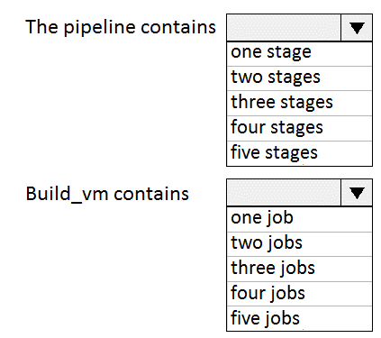This screenshot has width=381, height=338.
Task: Click 'Build_vm contains' label text
Action: coord(107,194)
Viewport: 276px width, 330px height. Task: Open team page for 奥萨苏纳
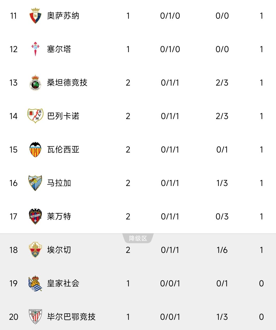point(63,16)
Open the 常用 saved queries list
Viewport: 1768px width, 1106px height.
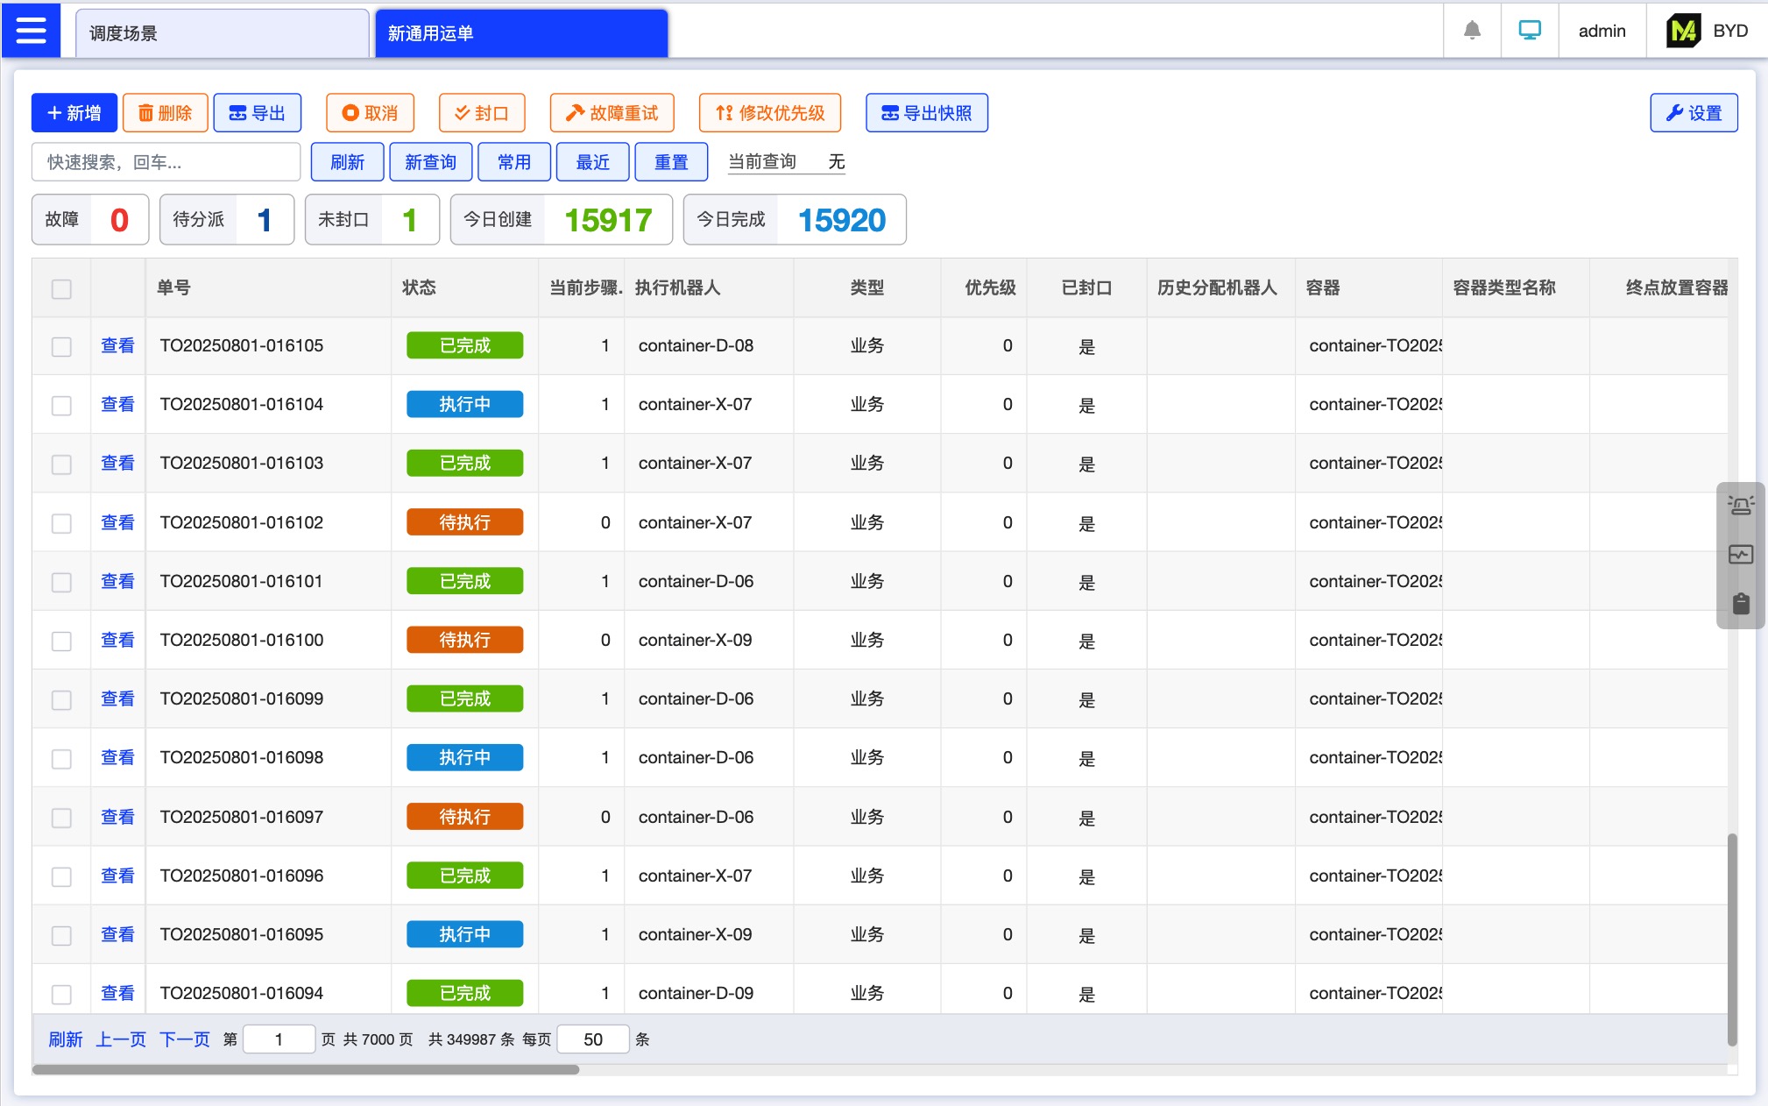pyautogui.click(x=513, y=162)
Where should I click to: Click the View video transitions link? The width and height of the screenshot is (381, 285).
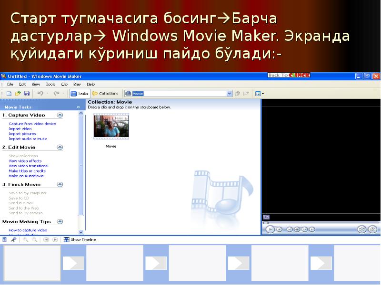pyautogui.click(x=28, y=166)
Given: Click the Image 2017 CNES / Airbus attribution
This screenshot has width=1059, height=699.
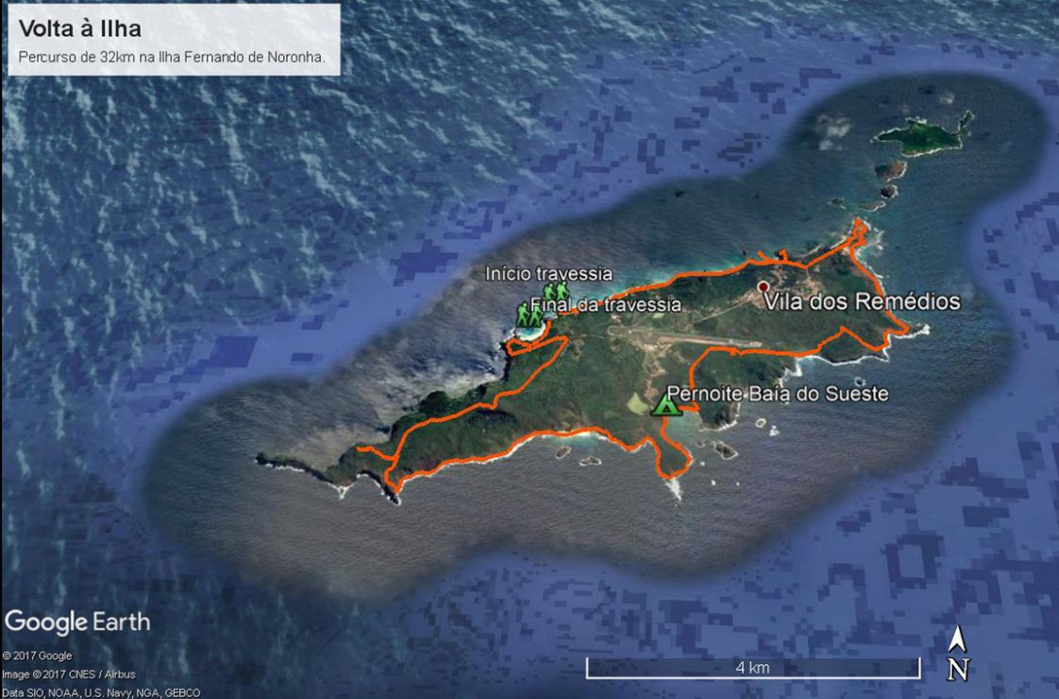Looking at the screenshot, I should 69,674.
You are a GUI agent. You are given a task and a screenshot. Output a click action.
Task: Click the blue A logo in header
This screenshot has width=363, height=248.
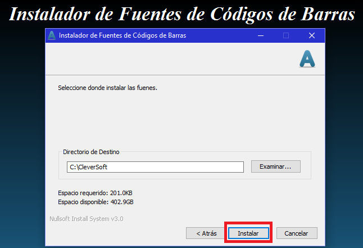point(307,58)
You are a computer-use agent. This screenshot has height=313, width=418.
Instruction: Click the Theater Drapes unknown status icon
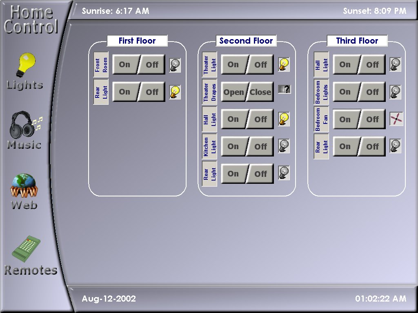(x=284, y=89)
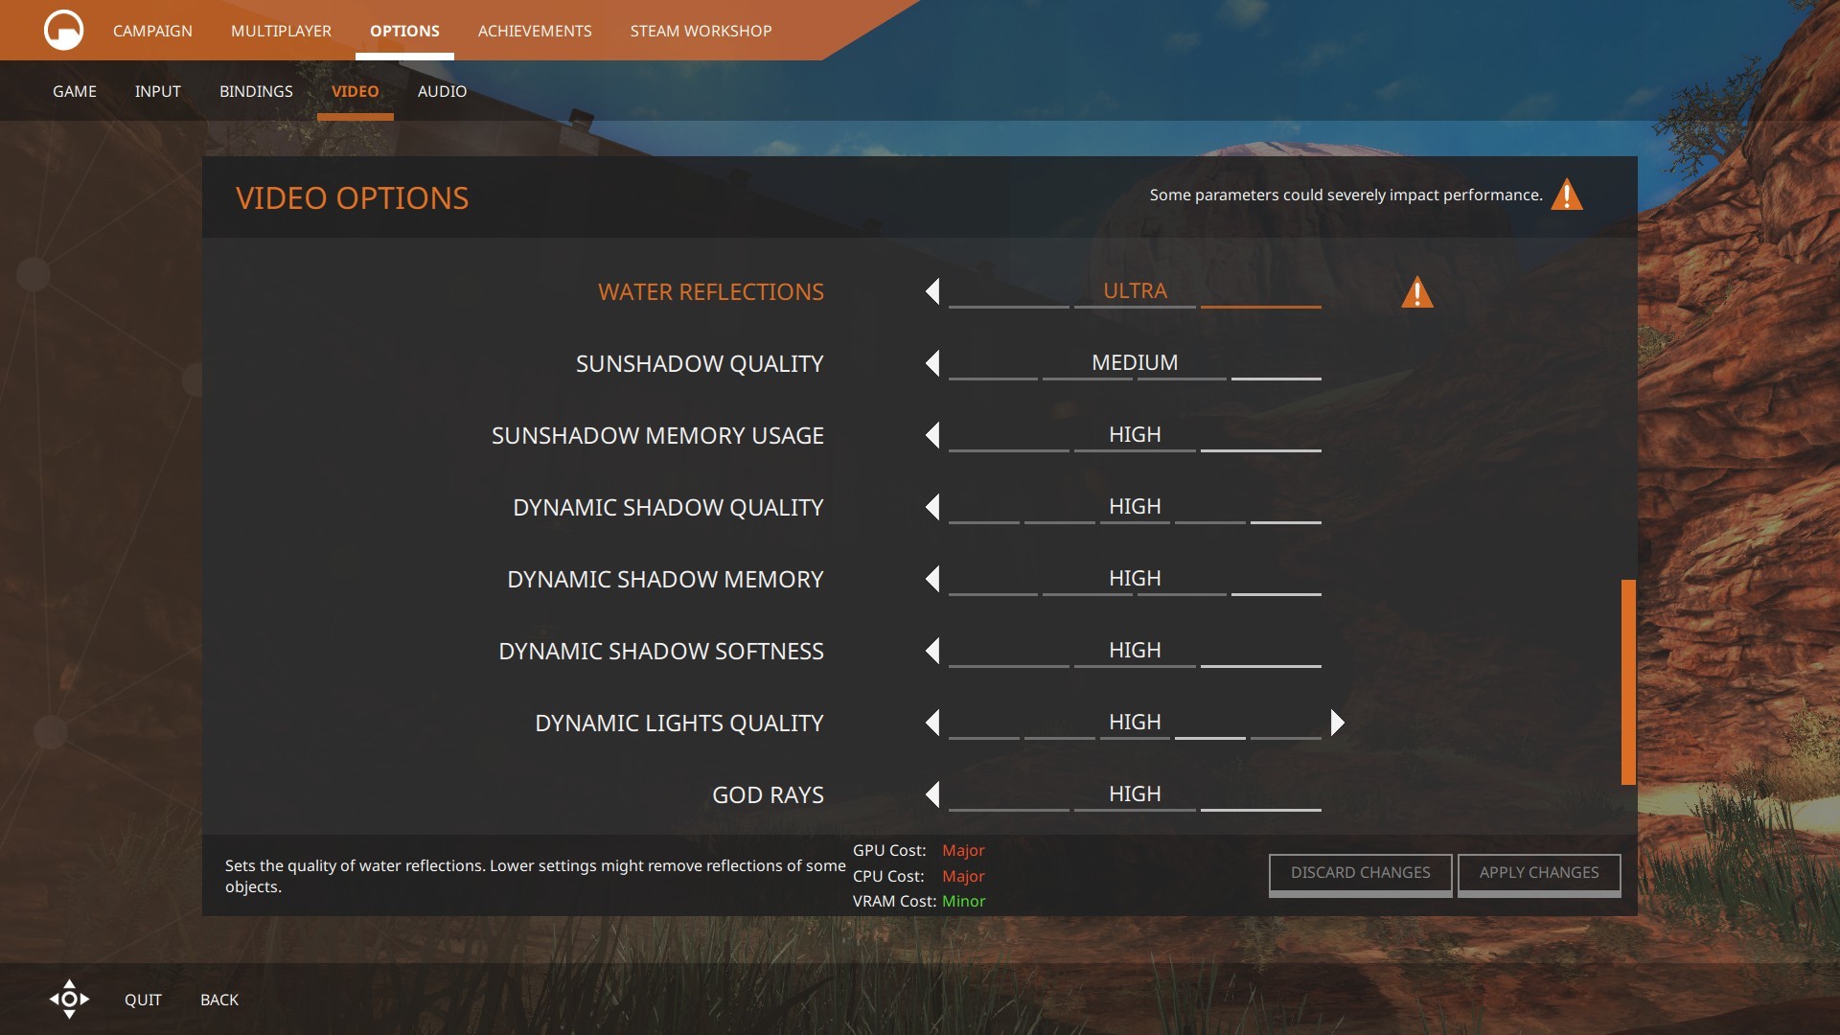Screen dimensions: 1840x1035
Task: Click APPLY CHANGES to save settings
Action: (x=1539, y=872)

================================

**Aim:** Could you duplicate every one of these entries line for line, leaving out the pictures?

**Expected output:**
This screenshot has width=381, height=338.
Task: Click 'Build_vm contains' label text
Action: coord(107,194)
Viewport: 276px width, 330px height. Task: Open team page for 奥萨苏纳
point(63,16)
Open the 常用 saved queries list
Viewport: 1768px width, 1106px height.
pyautogui.click(x=513, y=162)
Where should I click to: Click the View video transitions link? The width and height of the screenshot is (381, 285).
pyautogui.click(x=28, y=166)
Given: Click the Image 2017 CNES / Airbus attribution
This screenshot has width=1059, height=699.
Looking at the screenshot, I should 69,674.
You are a GUI agent. You are given a task and a screenshot. Output a click action.
Task: Click the blue A logo in header
This screenshot has width=363, height=248.
point(307,58)
You are a computer-use agent. This screenshot has height=313, width=418.
Instruction: Click the Theater Drapes unknown status icon
(x=284, y=89)
Screen dimensions: 1840x1035
Task: Click APPLY CHANGES to save settings
Action: (x=1539, y=872)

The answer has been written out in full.